後篇であるにもかかわらず、今回も百鬼夜行に到達せず、
次回へと、片目をつむって地団駄踏みつつ、サイクロプスは去るのだった。。


*1 : 加茂氏自身が先住者なのか、
先住するものの上に天下ったのか、
あるいは金太郎のように先住者だけど、天下ったかのように称するのか。
それはもうわからないですが、カモという名前より以前から、先住する人たちはいたはず。
土蜘蛛のクモと、カモ・クマ・カミとつながる音なのは気になるけど。
なお、京都の南は、秦氏。西国とつながる五条(松原通り)あたりから、伏見稲荷界隈。
*2 : 屋根の瓦をカワラというのは、河原者が土器制作の技術を独占していたからだろうか? オマンコに毛がない女性をカワラケというのは、なぜなんだろう。
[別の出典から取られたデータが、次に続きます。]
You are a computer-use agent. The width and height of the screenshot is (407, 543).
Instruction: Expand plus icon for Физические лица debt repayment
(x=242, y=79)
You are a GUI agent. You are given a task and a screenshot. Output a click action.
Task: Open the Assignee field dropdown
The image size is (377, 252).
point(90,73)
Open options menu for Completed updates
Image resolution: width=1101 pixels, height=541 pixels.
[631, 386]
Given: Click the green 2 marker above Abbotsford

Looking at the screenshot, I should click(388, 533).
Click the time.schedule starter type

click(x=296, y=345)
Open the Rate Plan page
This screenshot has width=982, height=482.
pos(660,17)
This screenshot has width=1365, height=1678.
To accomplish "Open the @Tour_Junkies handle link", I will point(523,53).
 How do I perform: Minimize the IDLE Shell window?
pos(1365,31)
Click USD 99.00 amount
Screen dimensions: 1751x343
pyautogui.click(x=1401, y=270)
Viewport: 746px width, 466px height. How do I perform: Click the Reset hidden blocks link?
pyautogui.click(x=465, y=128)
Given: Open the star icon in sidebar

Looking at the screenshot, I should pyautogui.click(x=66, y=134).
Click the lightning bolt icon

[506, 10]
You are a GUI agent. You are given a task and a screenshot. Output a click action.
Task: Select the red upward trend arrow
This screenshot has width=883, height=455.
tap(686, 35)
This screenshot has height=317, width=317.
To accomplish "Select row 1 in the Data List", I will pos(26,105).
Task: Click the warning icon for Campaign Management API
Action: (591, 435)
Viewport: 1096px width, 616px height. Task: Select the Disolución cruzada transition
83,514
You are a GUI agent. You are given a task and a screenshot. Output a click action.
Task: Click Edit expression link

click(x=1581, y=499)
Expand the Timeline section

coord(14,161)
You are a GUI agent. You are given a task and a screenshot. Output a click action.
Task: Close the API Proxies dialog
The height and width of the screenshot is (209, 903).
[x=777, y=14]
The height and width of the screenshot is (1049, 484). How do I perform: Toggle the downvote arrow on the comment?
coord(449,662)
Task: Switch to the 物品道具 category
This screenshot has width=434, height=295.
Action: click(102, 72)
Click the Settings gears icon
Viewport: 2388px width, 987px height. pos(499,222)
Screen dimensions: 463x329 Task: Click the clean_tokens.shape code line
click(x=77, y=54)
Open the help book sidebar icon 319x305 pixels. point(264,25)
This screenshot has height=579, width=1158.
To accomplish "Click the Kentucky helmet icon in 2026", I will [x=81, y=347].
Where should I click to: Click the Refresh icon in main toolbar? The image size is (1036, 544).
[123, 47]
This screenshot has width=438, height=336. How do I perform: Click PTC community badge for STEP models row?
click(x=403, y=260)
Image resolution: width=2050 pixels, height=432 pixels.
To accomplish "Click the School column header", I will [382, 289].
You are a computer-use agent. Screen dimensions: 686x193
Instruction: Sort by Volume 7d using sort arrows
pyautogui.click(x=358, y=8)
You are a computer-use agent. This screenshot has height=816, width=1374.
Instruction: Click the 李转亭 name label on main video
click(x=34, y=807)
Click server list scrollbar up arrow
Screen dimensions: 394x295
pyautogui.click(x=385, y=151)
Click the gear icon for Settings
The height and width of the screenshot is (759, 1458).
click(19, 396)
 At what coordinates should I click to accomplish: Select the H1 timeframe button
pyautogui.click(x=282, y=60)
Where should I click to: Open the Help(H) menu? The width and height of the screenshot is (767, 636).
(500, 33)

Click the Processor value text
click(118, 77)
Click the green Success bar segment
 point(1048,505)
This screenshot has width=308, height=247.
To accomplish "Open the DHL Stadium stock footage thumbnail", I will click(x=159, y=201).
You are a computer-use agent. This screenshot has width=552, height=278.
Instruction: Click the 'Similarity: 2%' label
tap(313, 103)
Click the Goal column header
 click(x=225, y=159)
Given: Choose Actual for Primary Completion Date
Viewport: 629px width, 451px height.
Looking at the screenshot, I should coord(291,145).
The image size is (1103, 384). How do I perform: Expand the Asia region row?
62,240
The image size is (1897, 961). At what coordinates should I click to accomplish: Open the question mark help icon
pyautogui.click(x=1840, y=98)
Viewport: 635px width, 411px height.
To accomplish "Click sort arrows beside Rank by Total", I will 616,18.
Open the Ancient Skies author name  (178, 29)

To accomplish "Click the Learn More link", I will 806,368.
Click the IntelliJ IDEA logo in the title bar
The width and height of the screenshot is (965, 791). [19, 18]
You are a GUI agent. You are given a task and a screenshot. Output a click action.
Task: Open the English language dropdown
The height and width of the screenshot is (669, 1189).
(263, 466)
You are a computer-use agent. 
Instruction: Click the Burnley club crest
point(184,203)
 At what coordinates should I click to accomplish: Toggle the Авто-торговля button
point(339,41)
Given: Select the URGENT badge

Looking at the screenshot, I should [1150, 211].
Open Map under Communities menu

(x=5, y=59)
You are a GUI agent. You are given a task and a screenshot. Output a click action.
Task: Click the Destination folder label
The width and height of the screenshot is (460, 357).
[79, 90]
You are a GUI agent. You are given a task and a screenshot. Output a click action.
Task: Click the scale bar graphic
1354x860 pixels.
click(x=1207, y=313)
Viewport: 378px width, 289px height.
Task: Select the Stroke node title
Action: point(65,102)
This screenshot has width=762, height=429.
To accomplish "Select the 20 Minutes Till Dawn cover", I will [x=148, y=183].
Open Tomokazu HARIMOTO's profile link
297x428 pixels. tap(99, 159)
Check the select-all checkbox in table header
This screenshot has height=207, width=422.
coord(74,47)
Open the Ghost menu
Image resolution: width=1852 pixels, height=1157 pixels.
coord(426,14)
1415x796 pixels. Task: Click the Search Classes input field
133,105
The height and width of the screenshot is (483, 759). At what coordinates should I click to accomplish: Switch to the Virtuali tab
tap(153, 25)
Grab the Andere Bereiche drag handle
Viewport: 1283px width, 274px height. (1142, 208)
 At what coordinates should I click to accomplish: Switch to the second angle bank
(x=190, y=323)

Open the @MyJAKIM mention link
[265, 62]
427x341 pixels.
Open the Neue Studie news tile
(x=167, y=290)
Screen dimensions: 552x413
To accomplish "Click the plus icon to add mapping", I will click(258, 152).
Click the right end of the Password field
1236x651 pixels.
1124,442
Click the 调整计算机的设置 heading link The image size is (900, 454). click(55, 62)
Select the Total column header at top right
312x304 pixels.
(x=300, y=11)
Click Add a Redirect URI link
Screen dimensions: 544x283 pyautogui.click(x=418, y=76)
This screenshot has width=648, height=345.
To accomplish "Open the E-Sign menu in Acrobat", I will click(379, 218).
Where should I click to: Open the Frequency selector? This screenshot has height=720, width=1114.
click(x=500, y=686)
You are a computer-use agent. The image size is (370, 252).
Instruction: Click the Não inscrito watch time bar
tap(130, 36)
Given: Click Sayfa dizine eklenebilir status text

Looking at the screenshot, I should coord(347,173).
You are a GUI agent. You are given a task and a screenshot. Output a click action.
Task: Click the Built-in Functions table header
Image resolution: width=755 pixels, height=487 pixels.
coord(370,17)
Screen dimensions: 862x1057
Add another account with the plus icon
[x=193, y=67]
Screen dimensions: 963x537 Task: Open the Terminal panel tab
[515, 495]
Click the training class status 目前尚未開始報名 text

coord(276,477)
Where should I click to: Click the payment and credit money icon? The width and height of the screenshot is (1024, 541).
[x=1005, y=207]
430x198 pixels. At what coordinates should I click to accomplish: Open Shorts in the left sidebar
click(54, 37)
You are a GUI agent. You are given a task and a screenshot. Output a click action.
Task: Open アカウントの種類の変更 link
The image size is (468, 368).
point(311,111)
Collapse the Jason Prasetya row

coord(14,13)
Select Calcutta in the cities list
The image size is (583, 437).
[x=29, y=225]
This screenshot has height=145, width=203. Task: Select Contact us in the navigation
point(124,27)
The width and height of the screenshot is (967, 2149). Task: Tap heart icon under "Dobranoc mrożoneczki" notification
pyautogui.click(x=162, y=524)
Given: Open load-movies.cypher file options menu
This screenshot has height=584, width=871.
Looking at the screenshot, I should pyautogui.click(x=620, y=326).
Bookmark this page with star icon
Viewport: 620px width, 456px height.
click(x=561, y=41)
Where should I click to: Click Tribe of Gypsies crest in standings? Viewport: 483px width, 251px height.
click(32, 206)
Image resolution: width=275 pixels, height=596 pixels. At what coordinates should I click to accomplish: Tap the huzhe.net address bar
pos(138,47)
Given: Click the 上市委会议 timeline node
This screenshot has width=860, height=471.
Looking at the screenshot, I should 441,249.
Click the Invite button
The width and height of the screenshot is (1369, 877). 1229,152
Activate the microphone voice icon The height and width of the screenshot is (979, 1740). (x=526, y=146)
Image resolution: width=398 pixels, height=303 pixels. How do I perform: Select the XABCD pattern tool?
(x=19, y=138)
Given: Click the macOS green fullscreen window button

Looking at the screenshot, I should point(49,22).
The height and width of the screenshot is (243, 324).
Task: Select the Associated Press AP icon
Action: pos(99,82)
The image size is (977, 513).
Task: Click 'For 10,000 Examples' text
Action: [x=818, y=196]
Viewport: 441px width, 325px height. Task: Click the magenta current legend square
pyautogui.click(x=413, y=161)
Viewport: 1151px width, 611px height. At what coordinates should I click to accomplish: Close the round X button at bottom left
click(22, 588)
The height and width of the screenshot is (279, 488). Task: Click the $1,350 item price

川と革はつながるのだろうか?
*3 : 彼女が六条京極に住んだのも気になる。
五条に近いこの地は、天神や道祖神を祭る場所。
*4 : 今は、そこに七野神社があります。
たいへんわかりにくい場所です(;・∀・)
地元では春日神社が通り名。
賀茂の斎王は鎌倉時代に廃止され、
今は斎王代という代理の乙女を、
毎年選んで、葵祭をしているわけです。
*5 : 検非違使、北面武士、六波羅探題。上の人たちはすげ替わっても、下でアラゴトの実務を担当したのは、同じ面々だったのではないでしょうか。